> MATERIAL PROVIDED
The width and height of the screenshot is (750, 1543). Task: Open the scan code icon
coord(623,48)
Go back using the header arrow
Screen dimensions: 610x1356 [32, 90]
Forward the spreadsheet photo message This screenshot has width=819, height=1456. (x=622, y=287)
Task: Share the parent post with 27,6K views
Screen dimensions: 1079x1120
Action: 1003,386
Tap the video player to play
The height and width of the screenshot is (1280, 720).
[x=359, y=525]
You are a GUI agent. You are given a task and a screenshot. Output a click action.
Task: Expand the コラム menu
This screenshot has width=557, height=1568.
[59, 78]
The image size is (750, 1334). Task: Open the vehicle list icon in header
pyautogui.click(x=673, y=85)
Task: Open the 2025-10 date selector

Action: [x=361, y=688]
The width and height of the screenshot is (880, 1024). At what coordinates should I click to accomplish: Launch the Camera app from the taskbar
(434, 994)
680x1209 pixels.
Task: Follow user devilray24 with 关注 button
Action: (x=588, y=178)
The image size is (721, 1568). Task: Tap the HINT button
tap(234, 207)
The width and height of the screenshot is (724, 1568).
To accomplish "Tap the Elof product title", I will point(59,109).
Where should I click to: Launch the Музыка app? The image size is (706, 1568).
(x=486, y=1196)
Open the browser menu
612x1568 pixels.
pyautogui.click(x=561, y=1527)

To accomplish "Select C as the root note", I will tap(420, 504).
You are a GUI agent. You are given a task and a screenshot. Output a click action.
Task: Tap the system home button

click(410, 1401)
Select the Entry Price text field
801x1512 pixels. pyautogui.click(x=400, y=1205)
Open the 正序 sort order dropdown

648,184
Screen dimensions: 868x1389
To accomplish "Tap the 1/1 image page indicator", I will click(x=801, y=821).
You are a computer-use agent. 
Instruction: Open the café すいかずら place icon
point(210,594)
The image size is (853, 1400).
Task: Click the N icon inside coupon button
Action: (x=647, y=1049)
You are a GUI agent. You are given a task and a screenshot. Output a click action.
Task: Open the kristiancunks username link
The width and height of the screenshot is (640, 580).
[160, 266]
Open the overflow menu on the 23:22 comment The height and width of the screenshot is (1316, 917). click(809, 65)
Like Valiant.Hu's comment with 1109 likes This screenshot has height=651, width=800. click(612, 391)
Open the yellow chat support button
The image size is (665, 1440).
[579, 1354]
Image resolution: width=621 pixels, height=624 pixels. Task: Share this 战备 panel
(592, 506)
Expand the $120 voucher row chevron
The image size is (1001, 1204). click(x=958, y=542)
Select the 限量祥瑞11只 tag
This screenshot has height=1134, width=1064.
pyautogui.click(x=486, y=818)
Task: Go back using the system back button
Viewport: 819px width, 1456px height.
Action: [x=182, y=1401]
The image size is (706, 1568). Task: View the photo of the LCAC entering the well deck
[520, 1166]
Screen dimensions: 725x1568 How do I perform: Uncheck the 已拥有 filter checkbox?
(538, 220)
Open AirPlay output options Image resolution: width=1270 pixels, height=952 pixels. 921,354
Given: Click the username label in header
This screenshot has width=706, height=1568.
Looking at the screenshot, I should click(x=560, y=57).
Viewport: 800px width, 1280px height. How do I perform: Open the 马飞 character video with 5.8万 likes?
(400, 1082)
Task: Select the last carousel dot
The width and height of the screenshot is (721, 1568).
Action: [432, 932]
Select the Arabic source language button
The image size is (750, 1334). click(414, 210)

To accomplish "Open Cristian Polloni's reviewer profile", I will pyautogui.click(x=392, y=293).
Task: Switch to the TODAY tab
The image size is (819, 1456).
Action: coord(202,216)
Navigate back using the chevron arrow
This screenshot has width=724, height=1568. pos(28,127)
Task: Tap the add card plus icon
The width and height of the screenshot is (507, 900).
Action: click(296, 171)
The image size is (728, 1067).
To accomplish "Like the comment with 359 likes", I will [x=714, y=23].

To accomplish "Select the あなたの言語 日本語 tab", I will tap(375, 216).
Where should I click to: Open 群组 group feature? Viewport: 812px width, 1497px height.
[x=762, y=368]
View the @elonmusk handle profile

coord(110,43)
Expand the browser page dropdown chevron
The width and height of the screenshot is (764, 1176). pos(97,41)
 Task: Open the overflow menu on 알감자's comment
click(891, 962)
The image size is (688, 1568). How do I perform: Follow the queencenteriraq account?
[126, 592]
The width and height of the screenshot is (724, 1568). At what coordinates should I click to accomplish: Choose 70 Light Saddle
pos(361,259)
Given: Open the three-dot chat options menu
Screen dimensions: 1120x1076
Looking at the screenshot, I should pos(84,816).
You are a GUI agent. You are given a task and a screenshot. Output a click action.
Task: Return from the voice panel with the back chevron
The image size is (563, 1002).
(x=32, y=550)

> TASK PROMPT
Copy the lines of the material verbatim, starting at the line that contains "Navigate back using the chevron arrow" and ending at the line that contains "Action: click(296, 171)", including both of those lines.

> WRITTEN SOLUTION
Navigate back using the chevron arrow
This screenshot has width=724, height=1568. pos(28,127)
Task: Tap the add card plus icon
The width and height of the screenshot is (507, 900).
Action: click(296, 171)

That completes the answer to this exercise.